The paper introduces Latent-Aligned Routing for Mixture of Experts (LAR-MoE), a two-stage imitation learning framework that decouples skill discovery from policy learning by using a joint latent representation between observations and future actions learned via student-teacher co-training. LAR-MoE regularizes expert routing based on the learned latent space structure, preventing expert collapse and improving parameter efficiency. Experiments on the LIBERO benchmark and a surgical task demonstrate that LAR-MoE achieves high success rates and matches supervised MoE performance without requiring phase annotations, suggesting it's a viable alternative to supervised skill decomposition.
LAR-MoE unlocks structured expert specialization in robotic imitation learning from unlabeled demonstrations, rivaling supervised methods without needing manual phase annotations.
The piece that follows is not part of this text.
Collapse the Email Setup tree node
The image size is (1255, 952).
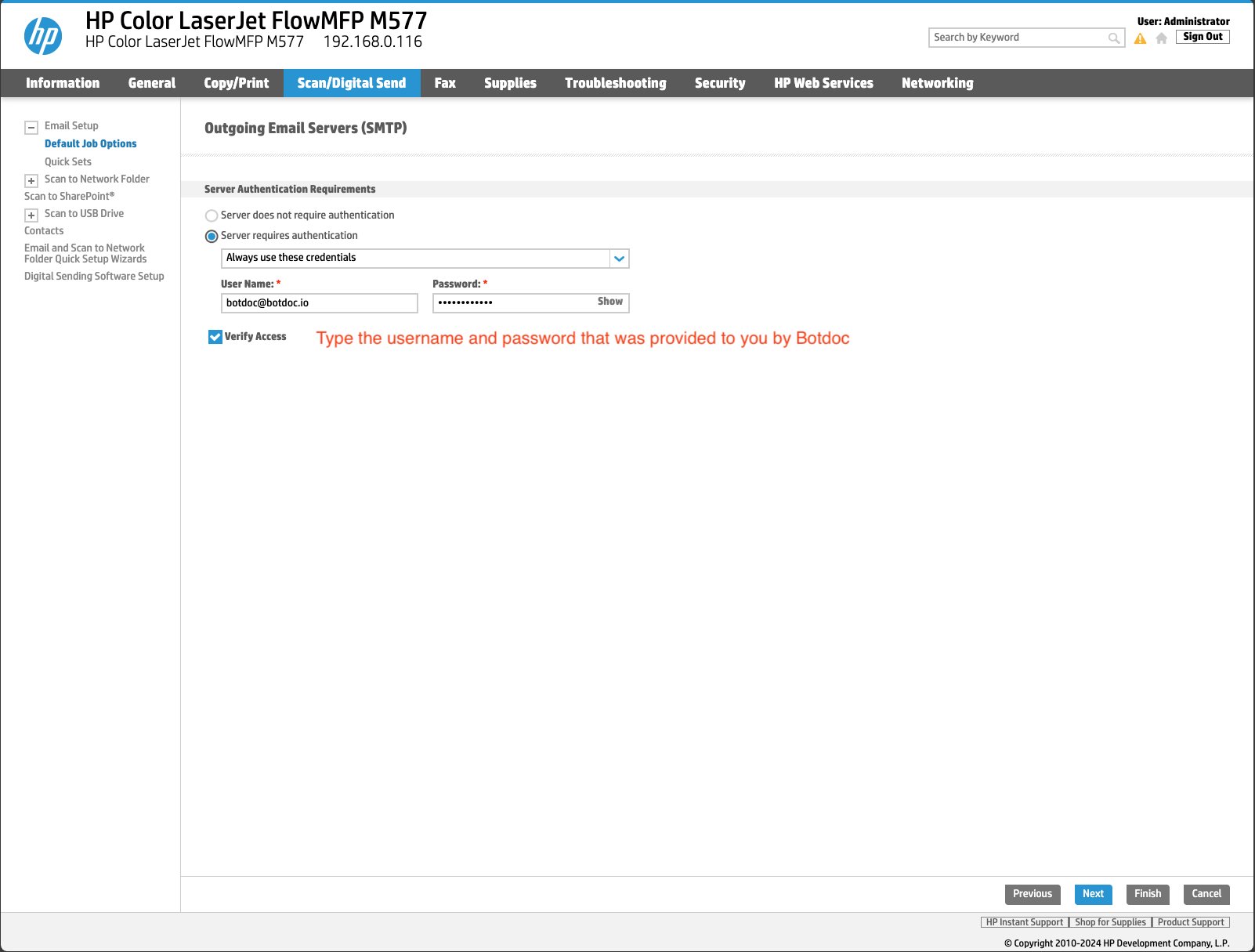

Imitation learning enables robots to acquire manipulation skills from demonstrations, yet deploying a policy across tasks with heterogeneous dynamics remains challenging, as models tend to average over distinct behavioral modes present in the demonstrations. Mixture-of-Experts (MoE) architectures address this by activating specialized subnetworks, but requires meaningful skill decompositions for expert routing. We introduce Latent-Aligned Routing for Mixture of Experts (LAR-MoE), a two-stage framework that decouples unsupervised skill discovery from policy learning. In pre-training, we learn a joint latent representation between observations and future actions through student-teacher co-training. In a post-training stage, the expert routing is regularized to follow the structure of the learned latent space, preventing expert collapse while maintaining parameter efficiency. We evaluate LAR-MoE in simulation and on hardware. On the LIBERO benchmark, our method achieves a 95.2% average success rate with 150M parameters. On a surgical bowel grasping and retraction task, LAR-MoE matches a supervised MoE baseline without requiring any phase annotations, and transfers zero-shot to ex vivo porcine tissue. Our findings suggest that latent-aligned routing provides a principled alternative to supervised skill decomposition, enabling structured expert specialization from unlabeled demonstrations.